In effect, geothermal energy is helping the economy in terms of saving of foreign exchange. Moreover, due to low water levels in major dams, there is constant erratic hydro-power generation. However, due to geothermal energy, the country has not experienced power rationing in spite of low water levels in the hydro generation dams. Geothermal energy now accounts for 51 percent of the national generation mix and in six months has averaged 41 percent.

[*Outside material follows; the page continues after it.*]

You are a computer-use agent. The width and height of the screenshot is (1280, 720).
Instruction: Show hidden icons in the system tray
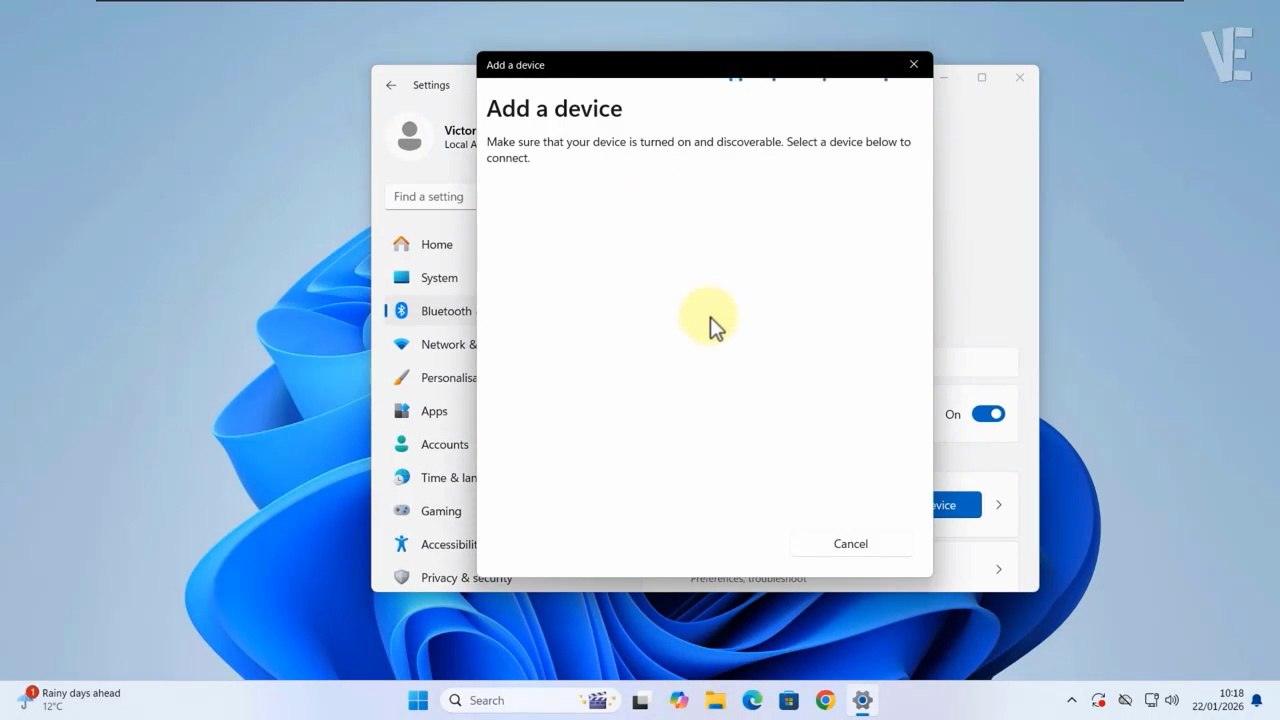[1072, 700]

Geothermal energy is generated by harnessing geothermal (heat energy) energy from the earth. According to a United States Government energy agency, the total energy available from global geothermal resources is about 15,000 times the energy contained in all the known oil and gas reserves in the world. Despite this, geothermal electricity generation is available in only 24 countries. Kenya was actually the first African country to tap geothermal power. Geothermal development has been around for some time; in 1956 the first three wells to be drilled in Olkaria. Currently, there are 233 wells in Olkaria and more to come along with the next phase of the project that include the implementation of 350MW comprising Olkaria I, Olkaria V and Olkaria VI.
The KES 91billion ($1 billion) project was funded by the Kenyan Government who contributed KES 29 billion ($320 million) for drilling the wells. Others who financed the project were AFD, JICA, KfW, World Bank, and KenGen. The project involved drilling 59 wells, as well as building associated infrastructure such as steam gathering systems, substations, feeder transmission line, and the like.
The completion of the 280MW geothermal power project was met with praise from a variety of companies including; the Energy Regulatory Commission (ERC), Green Energy Group, Toshiba, Epco Builders LTD and a myriad of others.